++++ Entries provided

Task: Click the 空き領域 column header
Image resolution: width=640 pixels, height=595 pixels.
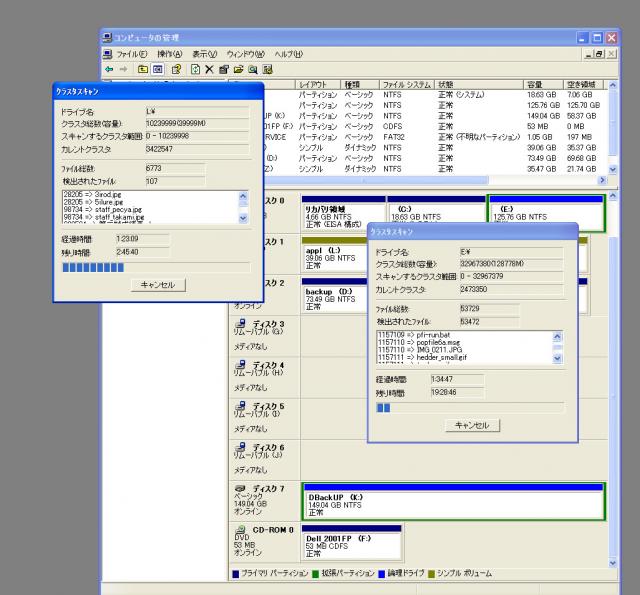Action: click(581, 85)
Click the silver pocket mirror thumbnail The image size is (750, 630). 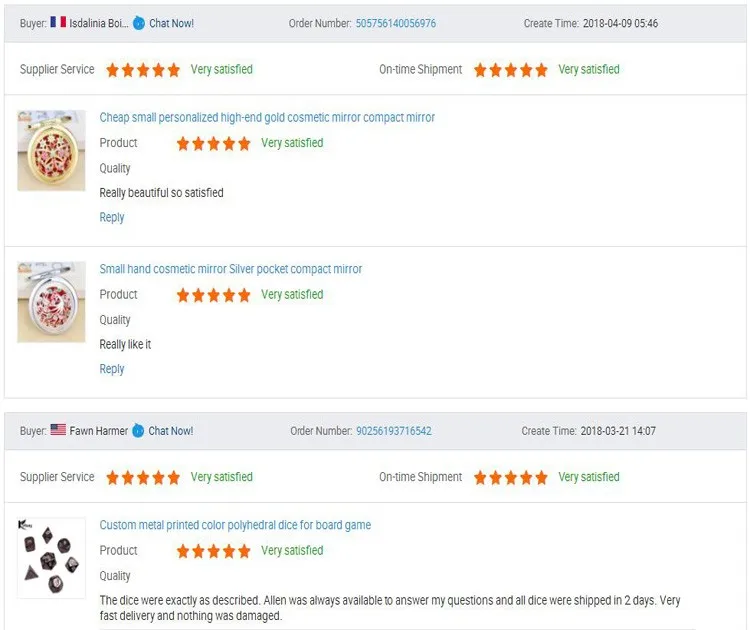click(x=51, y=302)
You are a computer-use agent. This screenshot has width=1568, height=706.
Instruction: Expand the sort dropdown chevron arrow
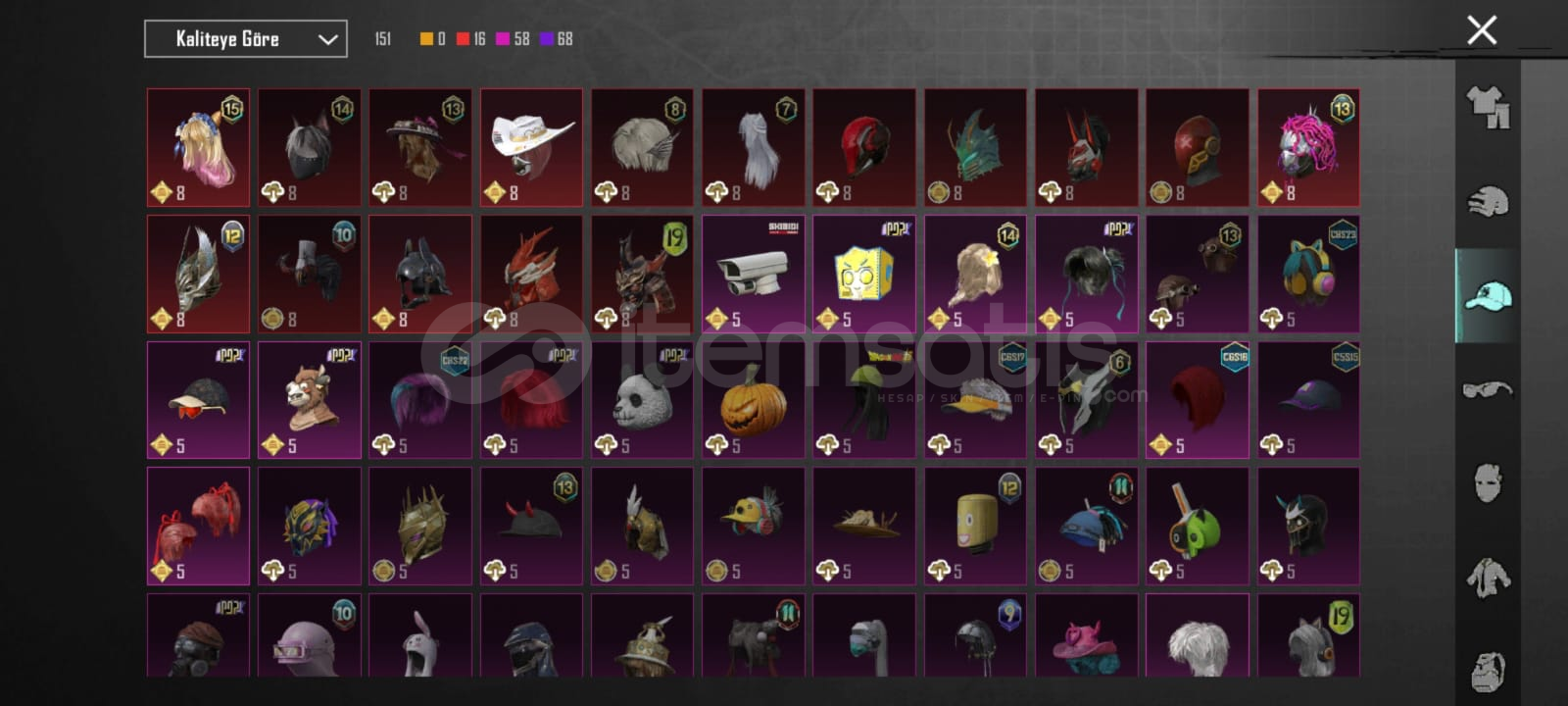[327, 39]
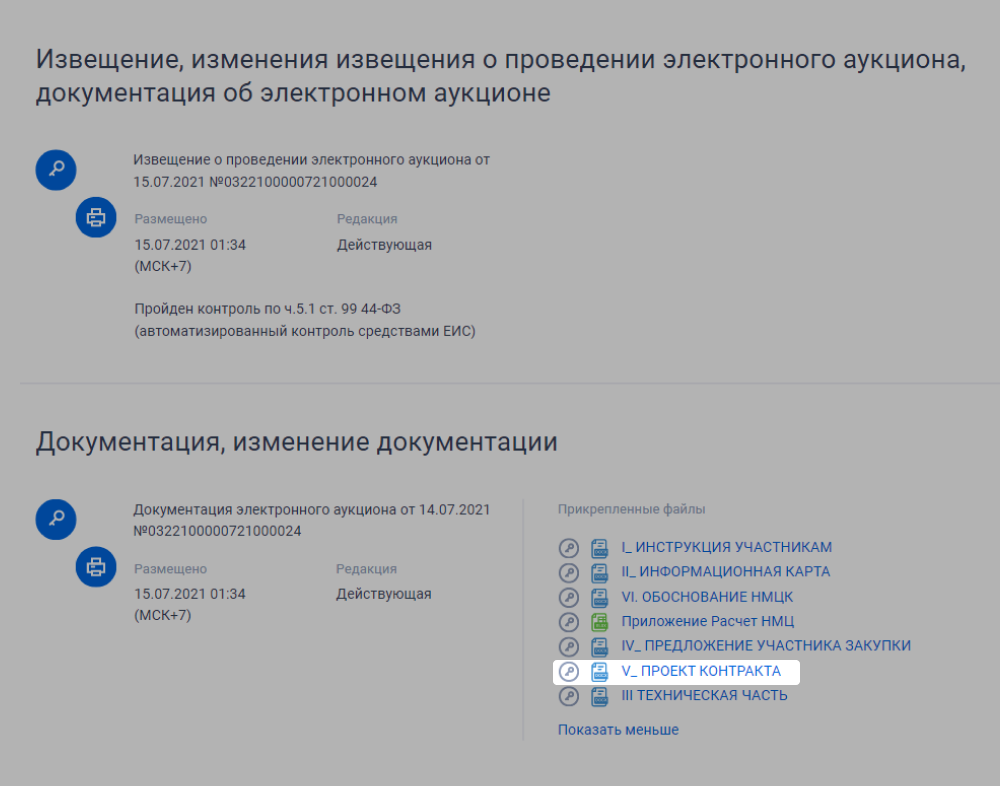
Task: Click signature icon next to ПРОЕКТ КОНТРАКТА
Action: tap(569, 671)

++++++++

**Exercise details:**
Repeat exactly the lines from the one holding "You are a computer-use" through the last line of the entries, both included; the pictures do not belong in the copy.

**Result below:**
You are a computer-use agent. This screenshot has width=1568, height=706.
Instruction: Expand the sort dropdown chevron arrow
[327, 39]
Task: Click signature icon next to ПРОЕКТ КОНТРАКТА
Action: tap(569, 671)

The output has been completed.